My understanding from this is that Titan is just 40-50% faster than HD 7970 GHz Ed that doesn't justify the Extra $1K.
What? Electricity is not cheap in the Philippines.
Titan is a luxury product. It's not supposed to offer a competitive price/performance ratio, just as a Ferrari's price isn't based on its horsepower or fuel efficiency. Titan is a statement moreso than it is a bona-fide money maker for nVidia.
The idea of status-symbol computer components strikes me as a little silly, of course, but I'm not in the target market. Neither are most gamers, whether high end or not.
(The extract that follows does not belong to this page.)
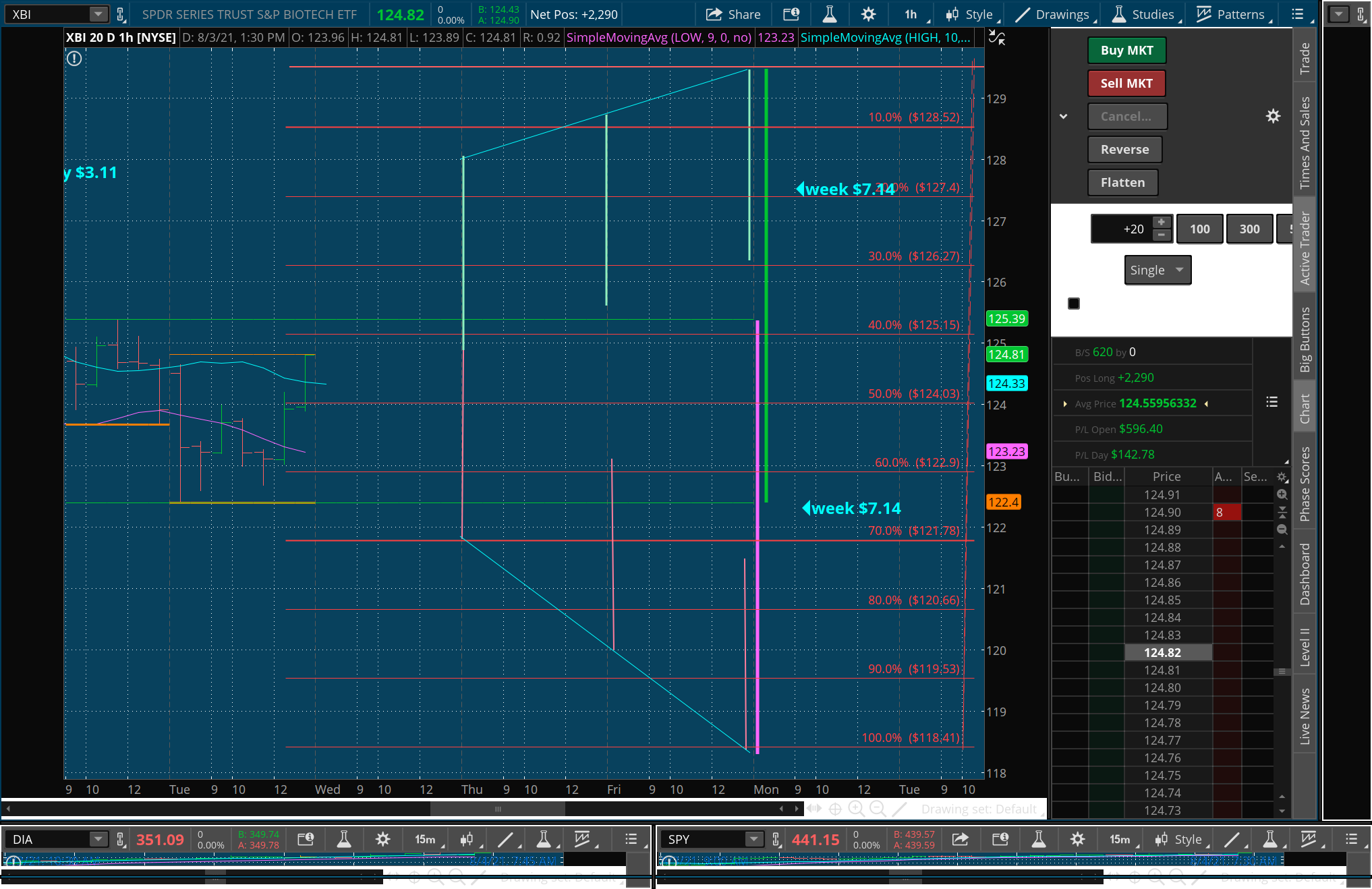
Task: Click the flask icon next to Share
Action: click(x=830, y=14)
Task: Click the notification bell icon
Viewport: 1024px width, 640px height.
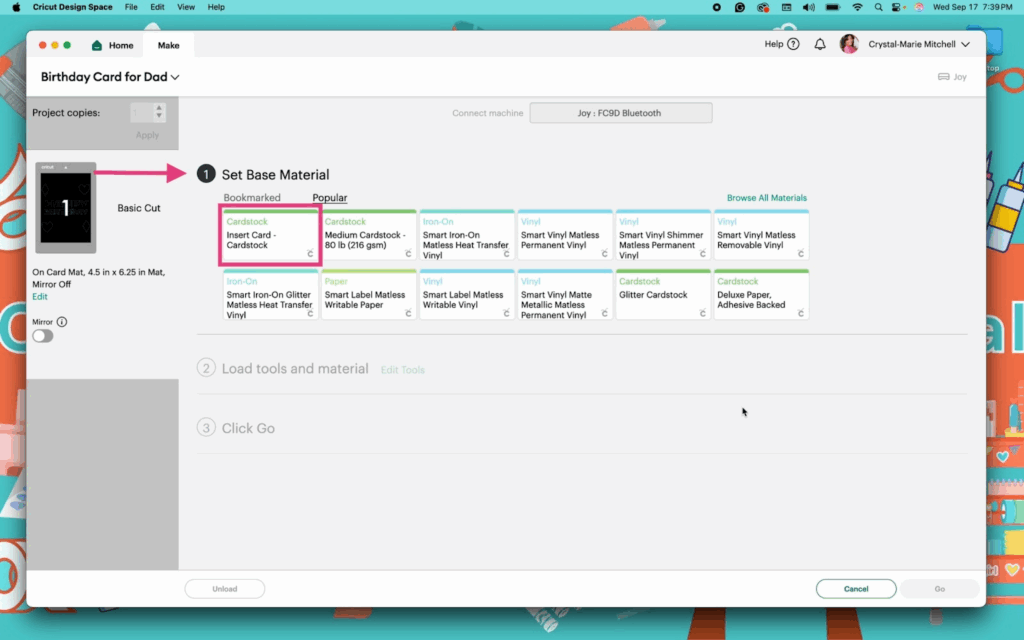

If you generally spend $1600 on the graphics' subsystem of your computer, then I'm not even sure you fit in the so-called high-end. Super-high-end, maybe. You are the 1%.
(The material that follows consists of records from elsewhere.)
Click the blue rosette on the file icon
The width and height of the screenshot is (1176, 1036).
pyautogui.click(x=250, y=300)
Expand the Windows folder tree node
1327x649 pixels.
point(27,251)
Its an engineering beauty, but what could make us wish it? Most gamers already have enough with 7970Ghz or 670s so... not a smart choice.
12x2 + 12x2 = 6? ...
the chips are Gb (Gigabit) not GB (Gigabyte) which is a difference of 8x
so 12x2Gb+12x2Gb = 48 Gb = 6GB
chips are commonly refereed to in capacity as the bit size not byte size
Assuming proper notation is being observed (often its not), "b" is a bit and "B" is a byte.
6 Gigabytes = 48 Gigabits as 1 Byte = 8 bits.